Start of Document section

I hear that a lot. People see something written in a vertical form, strange lines, sometimes rhyming. For some, the eye just rolls away as soon as they see the form.

“I don’t understand it,” they say.

I think in part this is because in English class we were expected to learn all these poetic forms – then told form doesn’t matter. And we are expected to look for “meaning” in every line, every word. We are taught to think there are messages in poetry beyond the norm, more lofty, lyrical and meaningful than in other forms of writing.

But even those who “hate” poetry the most will love music and every time a singer raises his or her voice, it is poetry that comes out as lyrics.

Recently, on The Tonight Show, I heard Taylor Swift say the thing she is most proud of in her career is her lyrics. So, not being a Taylor Swift groupie, I had to look up what she was talking about. I found an elegance of poetry, straightforward and passionate about the course of one young woman’s life.

“Sorry, I can’t see facts through all of my fury,” – Taylor Swift, “Happiness”

“Back then we didn’t know/We were built to fall apart/We broke the status quo/Then we broke each other’s hearts” – Taylor Swift, “The Very First Night”

“You made a rebel of a careless man’s careful daughter/You are the best thing that’s ever been mine” – Taylor Swift, “Mine”

But what is Taylor writing about? She is documenting her life, writing what she knows. She is writing history. And why not? The earliest known history was passed down as poetry, a method to remember what was important about a family genealogy, the rules of law, a great battle. Many of the poems of the ancient world include historical accounts and instructions for everyday activities.

“Poetry appears among the earliest records of most literate cultures, with poetic fragments found on early monoliths, runestones and stelae.” – Wikipedia, “History of poetry”

So, when a poetry book, “Atomic Paradise” by Jules Nyquist, won the best history book award in the New Mexico/Arizona Book Awards, I shouldn’t have been so surprised. Of course, I had to order it and see how those things came together. “Atomic Paradise” explores the nuclear history and the dawn of the atomic age. Nyquist has taken her own experience, and learning about living in New Mexico, and explored the existence of the state that is in the heart of the nuclear military/industrial complex.

End of Document section

Task instructions.
Reproduce the stretch of the essay on poetry from "But what is" through "for everyday activities.", renaming "genealogy" as "lineage". The data given here bear no relation to the essay on poetry.

Start of Data

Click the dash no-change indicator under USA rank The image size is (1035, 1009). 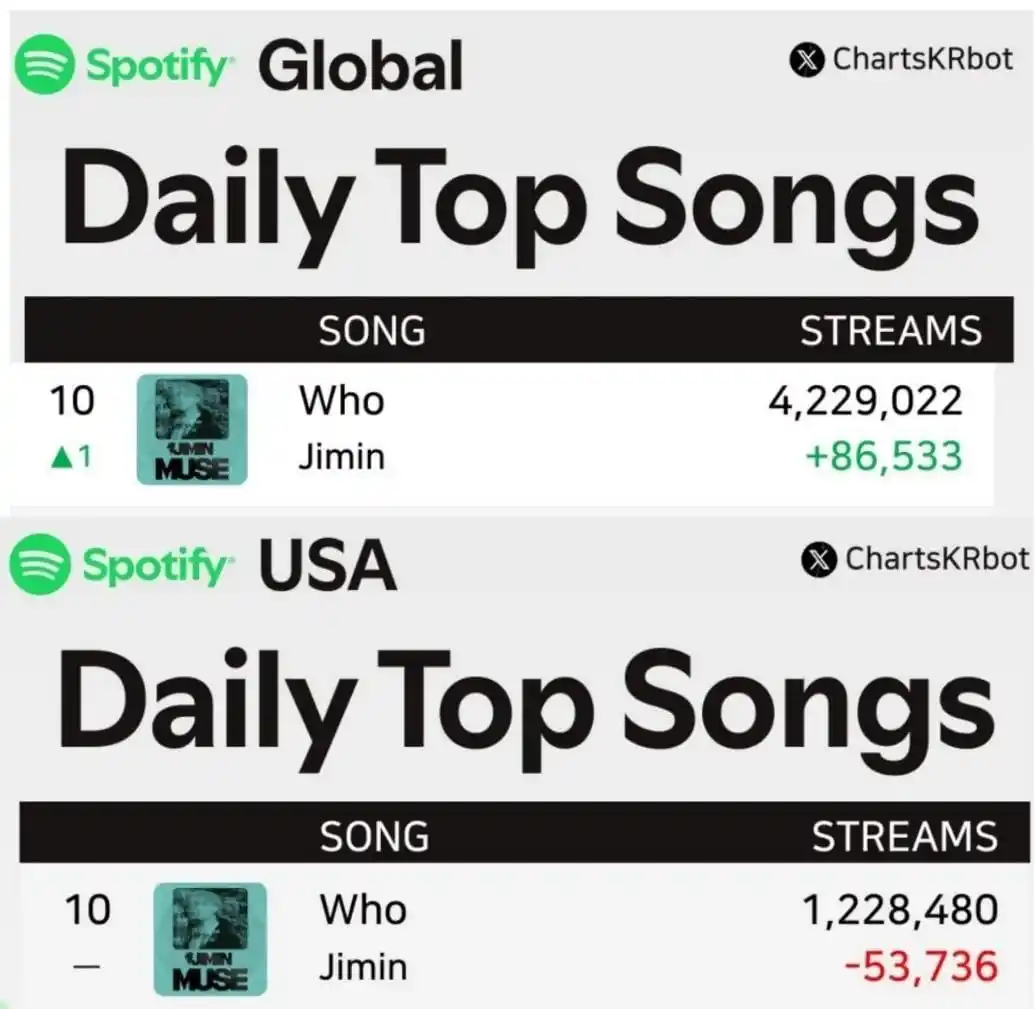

End of Data

The completed task.
But what is Taylor writing about? She is documenting her life, writing what she knows. She is writing history. And why not? The earliest known history was passed down as poetry, a method to remember what was important about a family lineage, the rules of law, a great battle. Many of the poems of the ancient world include historical accounts and instructions for everyday activities.